_Extract to read:_
The sale or other disposition of any shares of Common Stock or other securities
held in the Company's treasury, or of any securities resulting from any
reclassification or reclassifications of such shares or other securities that
were effected while they were held in the Company's treasury, shall not be
deemed an issuance thereof.
(3) In case of the issuance of Additional Shares of Common
Stock for a consideration part or all of which shall be in cash, the amount of
the cash consideration therefor shall be deemed to be the amount of cash
received by the Company for such shares (or, if such Additional Shares of Common
Stock are offered by the Company for subscription, the subscription price, or,
if such Additional Shares of Common Stock are sold to underwriters or dealers
for public offering without a subscription offering, the initial public offering
price), without deducting therefrom any compensation or discount in the sale,
underwriting or purchase thereof by underwriters or dealers or others performing
similar services or for any expenses incurred in connection therewith.
(4) In case of the issuance (otherwise than as a dividend or
other distribution on any stock of the Company or upon conversion or exchange of
other securities of the Company) of Additional Shares of Common Stock for a
consideration part or all of which shall be other than cash, the amount of the
A-3
consideration other than cash therefor shall be deemed to be the value of such
consideration as determined by the Board of Directors, irrespective of the
accounting treatment thereof. The reclassification of securities other than
Common Stock into securities including Common Stock shall be deemed to involve
the issuance for a consideration other than cash of such Common Stock
immediately prior to the close of business on the date fixed for the
determination of stockholders entitled to receive such Common Stock.
(5) Additional Shares of Common Stock issuable by way of
dividend or other distribution on any class of capital stock of the Company
shall be deemed to have been issued without consideration immediately prior to
the close of business on the date fixed for the determination of stockholders
entitled to receive such dividend or other distribution.
A dividend or other distribution in cash or in property
(including any dividend or distribution in securities other than Common Stock)
shall be deemed to have been paid or made immediately prior to the close of
business on the date fixed for the determination of stockholders entitled to
receive such dividend or other distribution and the amount of such dividend or
other distribution in property shall be deemed to be the value of such property
as of the date of the adoption of the resolution declaring such dividend or
other distribution, as determined by the Board of Directors at or as of that
date. In the case of any such dividend or other distribution on Common Stock
which consists of securities which are convertible into or exchangeable for
shares of Common Stock, such securities shall be deemed to have been issued for
a consideration equal to the value thereof as so determined.
If, upon the payment of any dividend or other distribution in
cash or in property (excluding Common Stock but including all other securities),
outstanding shares of Common Stock are cancelled or required to be surrendered
for cancellation on a pro rata basis, the excess of the number of shares of
Common Stock outstanding immediately prior thereto over the number to be
outstanding immediately thereafter (less that portion of such excess
attributable to the cancellation or surrender of shares excluded from the
definition of Additional Shares of Common Stock by clauses (i) or (ii) of
paragraph (2) of this Section 4) shall be deducted from the sum computed
pursuant to clause (ii) of paragraph (1) of this Section 4 for the purposes of
all determinations under such paragraph made immediately prior to the close of
business on the date fixed for the determination of stockholders entitled to
receive such dividend or other distribution or at any time thereafter.

_Data supplied:_

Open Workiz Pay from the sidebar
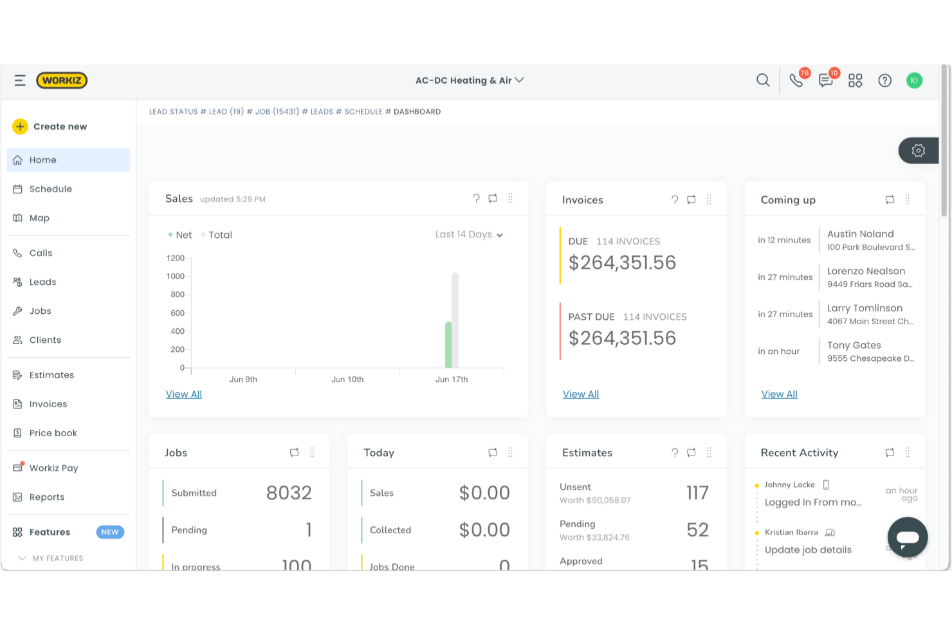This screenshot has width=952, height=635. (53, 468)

--

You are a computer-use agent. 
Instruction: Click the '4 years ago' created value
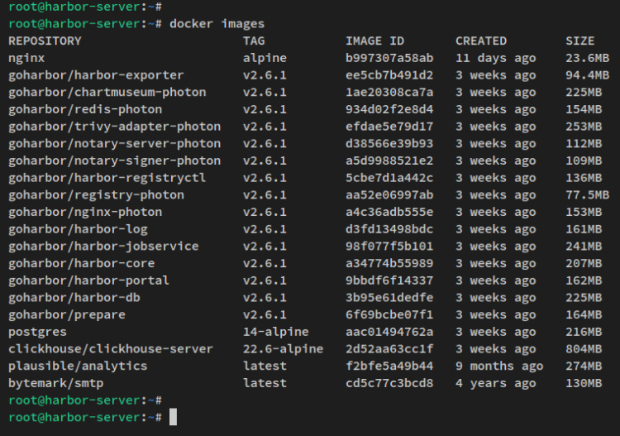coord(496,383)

==

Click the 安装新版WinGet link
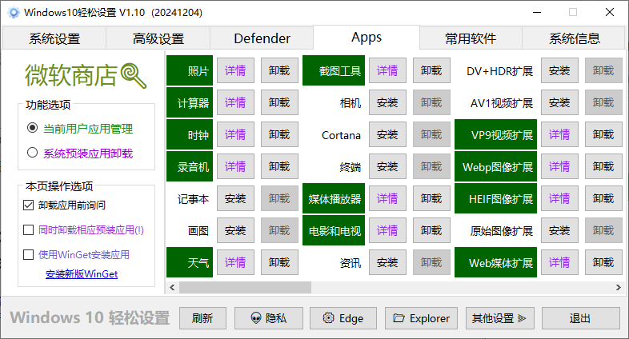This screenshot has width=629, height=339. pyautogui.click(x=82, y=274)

_Exercises:_
[a] In the stock provisions excerpt, who determines the value of non-cash consideration received for Additional Shares of Common Stock?
[b] Based on the stock provisions excerpt, do these statements agree with it? Answer yes or no for each and quote the deciding words. (i) Selling shares held in the Company's treasury counts as an issuance of those shares. (ii) When shares are issued for cash, underwriters' discounts are deducted from the cash consideration. (iii) Additional Shares of Common Stock issuable as a dividend are deemed issued without consideration.
[c] From the stock provisions excerpt, extract the passage between "(3) In case" and "in connection therewith.", inclusive.

_Complete answers:_
[a] The Board of Directors.

[b]
(i) No: "shall not be deemed an issuance thereof."
(ii) No: "without deducting therefrom any compensation or discount in the sale, underwriting or purchase thereof by underwriters or dealers"
(iii) Yes: "shall be deemed to have been issued without consideration"

[c]
(3) In case of the issuance of Additional Shares of Common
Stock for a consideration part or all of which shall be in cash, the amount of
the cash consideration therefor shall be deemed to be the amount of cash
received by the Company for such shares (or, if such Additional Shares of Common
Stock are offered by the Company for subscription, the subscription price, or,
if such Additional Shares of Common Stock are sold to underwriters or dealers
for public offering without a subscription offering, the initial public offering
price), without deducting therefrom any compensation or discount in the sale,
underwriting or purchase thereof by underwriters or dealers or others performing
similar services or for any expenses incurred in connection therewith.